10 Twoja matka była jak winorośl w twej winnicy.
Nad wodami zasadzona,
była owocodajna i rozłożysta
z powodu obfitości wód.
11 Miała mocne gałęzie
na berła dla władców.
Górowała wzrostem nad gałęziami.
Była widoczna dzięki swej wysokości,
dzięki swoim licznym gałęziom.
12 Została wyrwana w złości,
na ziemię rzucona.
Wschodni wiatr wysuszył jej owoce.
Jej mocny pień został wyrwany i usechł.
Ogień go strawił.
13 A teraz jest zasadzona na pustyni,
w ziemi suchej i spragnionej.
14 Ogień wyszedł z pnia
i strawił jej gałęzie i owoce.
I nie było w niej mocnego pnia,
berła do władania.
Jest to lamentacja.
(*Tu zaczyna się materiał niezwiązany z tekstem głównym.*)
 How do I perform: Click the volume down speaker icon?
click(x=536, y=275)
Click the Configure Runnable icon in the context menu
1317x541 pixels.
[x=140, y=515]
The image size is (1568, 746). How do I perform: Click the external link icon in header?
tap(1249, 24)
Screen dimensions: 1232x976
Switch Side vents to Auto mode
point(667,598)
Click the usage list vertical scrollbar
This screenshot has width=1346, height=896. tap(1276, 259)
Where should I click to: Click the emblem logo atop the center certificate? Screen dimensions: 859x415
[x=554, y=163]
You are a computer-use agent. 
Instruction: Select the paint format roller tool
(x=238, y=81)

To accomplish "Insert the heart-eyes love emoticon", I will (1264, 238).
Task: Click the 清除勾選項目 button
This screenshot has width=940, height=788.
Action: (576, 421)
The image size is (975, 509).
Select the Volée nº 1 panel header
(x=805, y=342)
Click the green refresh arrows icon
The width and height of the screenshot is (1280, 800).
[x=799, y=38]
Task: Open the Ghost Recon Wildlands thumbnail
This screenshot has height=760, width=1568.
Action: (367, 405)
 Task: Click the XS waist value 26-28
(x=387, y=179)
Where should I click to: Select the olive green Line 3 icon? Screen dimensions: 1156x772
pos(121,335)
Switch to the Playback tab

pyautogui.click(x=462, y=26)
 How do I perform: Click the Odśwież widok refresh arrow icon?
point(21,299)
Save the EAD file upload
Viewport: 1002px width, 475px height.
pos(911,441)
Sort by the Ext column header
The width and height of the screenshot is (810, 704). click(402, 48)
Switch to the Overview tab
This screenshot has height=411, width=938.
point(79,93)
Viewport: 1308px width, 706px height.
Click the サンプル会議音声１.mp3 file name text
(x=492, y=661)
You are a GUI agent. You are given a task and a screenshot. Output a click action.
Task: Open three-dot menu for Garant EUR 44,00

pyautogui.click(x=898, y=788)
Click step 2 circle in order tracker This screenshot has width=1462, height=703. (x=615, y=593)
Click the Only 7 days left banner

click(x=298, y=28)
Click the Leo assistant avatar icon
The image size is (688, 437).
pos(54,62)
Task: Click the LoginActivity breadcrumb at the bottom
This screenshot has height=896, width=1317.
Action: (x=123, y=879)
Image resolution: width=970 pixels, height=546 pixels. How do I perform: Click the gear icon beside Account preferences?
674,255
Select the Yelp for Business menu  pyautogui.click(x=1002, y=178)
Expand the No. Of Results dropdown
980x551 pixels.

Stanie się lamentacją.
Lamentación sobre los príncipes de Israel
1 »Tú, dedica este lamento a los príncipes de Israel.
2 Diles:

»¡Leona entre las leonas era tu madre!
¡Entre los leones crio a sus cachorros!
3 A uno de ellos lo levantó del suelo,
y lo convirtió en un verdadero leoncillo.
Y este aprendió a desmenuzar a su presa
y a devorarse a los hombres.
4 Cuando las naciones se enteraron,
lo hicieron caer en sus trampas
y encadenado lo llevaron a Egipto.
5 Cuando su madre perdió la esperanza
de que su cachorro volviera,
tomó a otro de sus cachorros
e hizo de él un león feroz.
6 Y el que antes era cachorro
llegó a ser león entre los leones,
y aprendió a desmenuzar a su presa
y a devorarse a los hombres.
7 Saqueó fortalezas, asoló ciudades,
y con el estruendo de sus rugidos
asustaba al país y a sus habitantes.

8 »Pero lo atacaron los pueblos vecinos.
Echaron su red sobre él,
y lo hicieron caer en un foso.
9 Lo encadenaron y, en una jaula,
lo presentaron ante el rey de Babilonia.
¡Lo confinaron en una mazmorra
para que nunca más sus rugidos
se oyeran sobre los montes de Israel!

10 »¡Vid entre las vides era tu madre!
Plantada junto a abundantes aguas,
daba abundantes frutos y vástagos;
11 sus fuertes varas servían para cetros,
y su altura sobresalía entre las ramas.
Era tal su altura, y tantos sus sarmientos,
que era fácilmente reconocible.
12 ¡Pero fue arrancada con violencia,
y derribada por los suelos!
¡El viento solano marchitó sus frutos
y dejó secas sus fuertes ramas!
¡Rotas quedaron, y el fuego las consumió!
13 Ahora está plantada en el desierto,
en una tierra seca y desolada.
14 De una de sus varas salió fuego,
y ese fuego consumió sus frutos.
¡Ya no queda en ella ninguna vara fuerte
que sirva como cetro para un rey!»

Este es un lamento, y lamento debe ser.